Published September 19, 2011
Anne B. Curtis, MD, Charles and Mary Bauer Professor and Chair of the Department of Medicine, is the Buffalo area spokesperson for AF Awareness Month, the Heart Rhythm Society’s national campaign to raise awareness about atrial fibrillation.
Since the beginning of September, Curtis has been speaking about the symptoms of, and risk factors for, atrial fibrillation, a condition that affects more than two million Americans.
Because AF can increase the risk of stroke by 500 percent, it’s critical to know what it is and whether you’re at risk for it, says Curtis, a past president of the Heart Rhythm Society.
“Atrial fibrillation is a rapid and irregular heart rhythm that can cause the heart to beat erratically, sometimes as fast as 200 beats per minute.
“It’s the most common heart arrhythmia but, unfortunately, most people know very little about it.”
Curtis says that many people are diagnosed with AF after visiting their doctor with complaints of palpitations, shortness of breath, fatigue or exercise intolerance.
“But some patients have AF and don’t have any symptoms,” she notes, “which is why it’s critical to know who is at higher risk for it.

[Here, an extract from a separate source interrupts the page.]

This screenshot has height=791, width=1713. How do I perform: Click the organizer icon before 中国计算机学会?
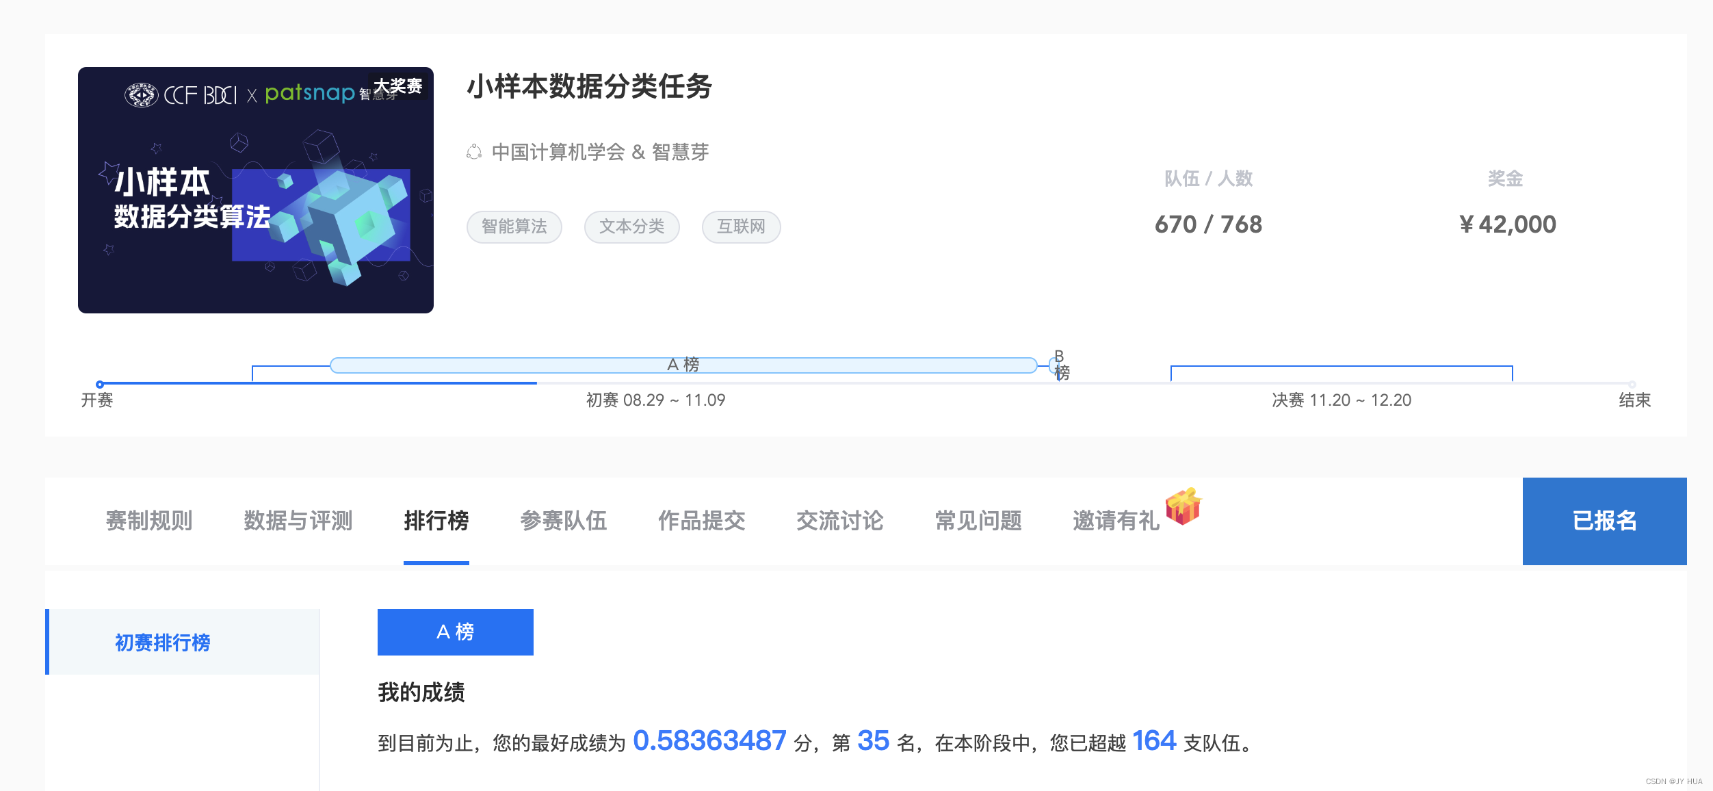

For one thing, AF becomes more common as we get older. Anyone older than 60 years of age is automatically at higher risk for developing AF.”
Other risk factors include diabetes, hypertension, congestive heart failure or other types of cardiovascular disease as well as hyperthyroidism, chronic lung disease, sleep apnea, excessive alcohol consumption and serious illness or infection.
Anyone who has one of these conditions should discuss atrial fibrillation with their physician to see if an electrocardiogram should be performed.
If a diagnosis of AF is confirmed, individuals can be treated with medications, which prevent stroke, slow the heart rate and keep the rhythm normal.
In addition to warfarin—the well-established anti-stroke medication that requires blood testing to adjust the dose—Curtis says that certain people with AF now have another alternative for stroke prevention: the anticoagulant dabigatran.
Additional medications are now being tested, which may soon provide further options.
Recurring bouts of AF also can be treated with catheter ablation, a procedure that involves threading catheters up into the heart to the locations, usually in the pulmonary veins, where the atrial fibrillation impulses start, Curtis says.
“We can burn around the openings of those veins, and that prevents those impulses from getting into the heart and triggering AF,” she says.
This procedure can prevent further episodes of AF in certain patients; in others, it helps manage the condition. Patients may experience fewer symptoms or better rhythm control with drugs that didn’t work previously.
Curtis is a key contributor to the guidelines on AF that are issued periodically by the American College of Cardiology Foundation/American Heart Association Task Force on Practice Guidelines.
These guidelines, based on the most current research findings, help health care providers make the best treatment decisions for their patients.